Personal Income Tax Act

Any amount paid as premium by an individual during the preceding year of assessment in respect of their own life or the life of a spouse, or contract for a deferred annuity will be tax deductible provided that any portion of a deferred annuity withdrawn within 5 years of paying the premium will be taxed at the point of withdrawal.

Capital Gains Tax Act

  1. Gains on digital assets including crypto-currency are now chargeable to tax under the Capital gains tax act at the rate of 10%.
  2. Loss on disposal of a chargeable asset shall be deductible against any chargeable gain from the disposal of other assets from the same asset class. In a case where the loss exceeds the gain, the excess shall be carried forward to the next year.
  3. Capital losses deductible for CGT purposes may be carried forward for a maximum of 5 years.

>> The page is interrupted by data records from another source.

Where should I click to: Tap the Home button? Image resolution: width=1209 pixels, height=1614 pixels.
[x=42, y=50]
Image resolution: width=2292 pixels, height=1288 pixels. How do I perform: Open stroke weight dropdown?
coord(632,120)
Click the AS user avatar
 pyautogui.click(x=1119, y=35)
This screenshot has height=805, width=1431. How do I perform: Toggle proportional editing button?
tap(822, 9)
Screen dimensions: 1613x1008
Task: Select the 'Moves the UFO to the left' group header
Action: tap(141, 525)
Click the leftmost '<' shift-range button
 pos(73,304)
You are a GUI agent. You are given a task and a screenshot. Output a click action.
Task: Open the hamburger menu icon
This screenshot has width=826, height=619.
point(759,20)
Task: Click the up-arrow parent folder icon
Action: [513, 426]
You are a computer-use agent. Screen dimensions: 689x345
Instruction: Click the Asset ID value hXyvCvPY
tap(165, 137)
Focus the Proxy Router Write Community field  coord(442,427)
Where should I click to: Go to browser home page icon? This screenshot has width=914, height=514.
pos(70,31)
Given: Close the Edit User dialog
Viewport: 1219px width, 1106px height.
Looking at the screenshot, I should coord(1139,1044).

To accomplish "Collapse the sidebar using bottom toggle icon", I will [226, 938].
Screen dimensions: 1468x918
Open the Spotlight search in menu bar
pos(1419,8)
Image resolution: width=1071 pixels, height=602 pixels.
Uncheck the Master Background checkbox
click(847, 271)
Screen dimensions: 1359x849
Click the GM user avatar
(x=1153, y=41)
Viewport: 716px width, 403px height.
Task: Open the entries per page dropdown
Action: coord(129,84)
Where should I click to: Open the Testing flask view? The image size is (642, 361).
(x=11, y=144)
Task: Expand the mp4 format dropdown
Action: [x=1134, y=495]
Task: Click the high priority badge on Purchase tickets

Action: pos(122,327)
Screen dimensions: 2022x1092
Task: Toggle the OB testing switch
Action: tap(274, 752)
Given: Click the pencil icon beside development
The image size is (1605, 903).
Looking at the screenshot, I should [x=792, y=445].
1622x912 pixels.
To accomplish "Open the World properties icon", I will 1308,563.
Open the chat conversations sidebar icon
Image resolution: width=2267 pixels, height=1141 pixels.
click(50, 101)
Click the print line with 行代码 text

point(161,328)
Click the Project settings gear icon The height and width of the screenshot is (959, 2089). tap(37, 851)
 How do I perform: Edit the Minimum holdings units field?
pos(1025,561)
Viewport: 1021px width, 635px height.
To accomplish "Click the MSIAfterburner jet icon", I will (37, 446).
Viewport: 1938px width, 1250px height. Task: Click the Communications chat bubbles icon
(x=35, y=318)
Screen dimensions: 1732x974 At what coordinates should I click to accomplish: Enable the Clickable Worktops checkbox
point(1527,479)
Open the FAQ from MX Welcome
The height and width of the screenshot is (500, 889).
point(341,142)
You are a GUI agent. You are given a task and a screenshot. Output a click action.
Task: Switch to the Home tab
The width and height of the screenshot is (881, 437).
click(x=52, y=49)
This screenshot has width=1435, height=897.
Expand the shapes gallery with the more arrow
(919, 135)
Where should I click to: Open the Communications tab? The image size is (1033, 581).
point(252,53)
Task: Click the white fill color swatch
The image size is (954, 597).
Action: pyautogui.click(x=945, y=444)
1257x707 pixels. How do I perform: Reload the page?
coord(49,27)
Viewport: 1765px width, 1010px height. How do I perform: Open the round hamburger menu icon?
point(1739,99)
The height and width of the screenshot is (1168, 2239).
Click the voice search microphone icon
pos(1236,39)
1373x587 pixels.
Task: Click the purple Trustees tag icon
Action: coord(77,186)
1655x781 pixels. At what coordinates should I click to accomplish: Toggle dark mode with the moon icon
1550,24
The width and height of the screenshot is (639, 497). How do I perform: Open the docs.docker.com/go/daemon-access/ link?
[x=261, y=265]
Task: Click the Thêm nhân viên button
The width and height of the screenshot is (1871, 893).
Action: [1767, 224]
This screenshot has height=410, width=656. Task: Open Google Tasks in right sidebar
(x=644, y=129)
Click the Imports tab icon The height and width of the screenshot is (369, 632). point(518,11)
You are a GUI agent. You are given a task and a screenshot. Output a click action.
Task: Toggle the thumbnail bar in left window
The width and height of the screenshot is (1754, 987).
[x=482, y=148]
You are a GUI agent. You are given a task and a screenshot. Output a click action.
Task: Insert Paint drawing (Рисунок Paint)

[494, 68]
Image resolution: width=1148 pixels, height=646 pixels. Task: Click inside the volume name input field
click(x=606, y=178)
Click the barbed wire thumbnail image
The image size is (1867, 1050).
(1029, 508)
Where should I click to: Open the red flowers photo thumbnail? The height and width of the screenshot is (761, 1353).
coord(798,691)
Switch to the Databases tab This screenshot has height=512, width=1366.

Custom and Excise Tariff Tax Act

  1. Eligible goods imported into Nigeria from outside Africa to finance capital contributions, subscriptions and other financial obligations to multilateral institutions such as United Nations are now liable to a levy of 0.5%.
  2. All services, including but not limited to telecommunication services provided in Nigeria shall be charged with duties of excise at the rate specified in the schedule by the President’s order.

Petroleum Profit Tax Act

  1. Section 2 of the PPTA is amended by redefining Commission as the Nigerian Upstream Petroleum Regulatory Commission, established under the Petroleum Industry Act, 2021.
  2. Any amount contributed to a fund, scheme or arrangement approved by the Commission for the purpose of decommissioning and abandonment, subject to the production of the Statement of Account of the decommissioning and abandonment fund: Provided that the surplus or residue of the fund after decommissioning and abandonment of the field shall be subject to tax under this Act;

Stamp Duties Tax Act

The electronic money transfer levy is being re-distributed as 15% to Federal government, 50% to State government and 35% to Local government.


An amendment has been made to change the name of the FIRS to Nigeria Revenue Service and the board is to be separate from the Service which will be headed by a Commissioner General.

Commencement date of the Bill changed from 1st January 2022 to 1st January 2023. There is still no news about the public hearing that was supposed to hold on January 13th 2023. However, we are still uncertain about the changes that might occur.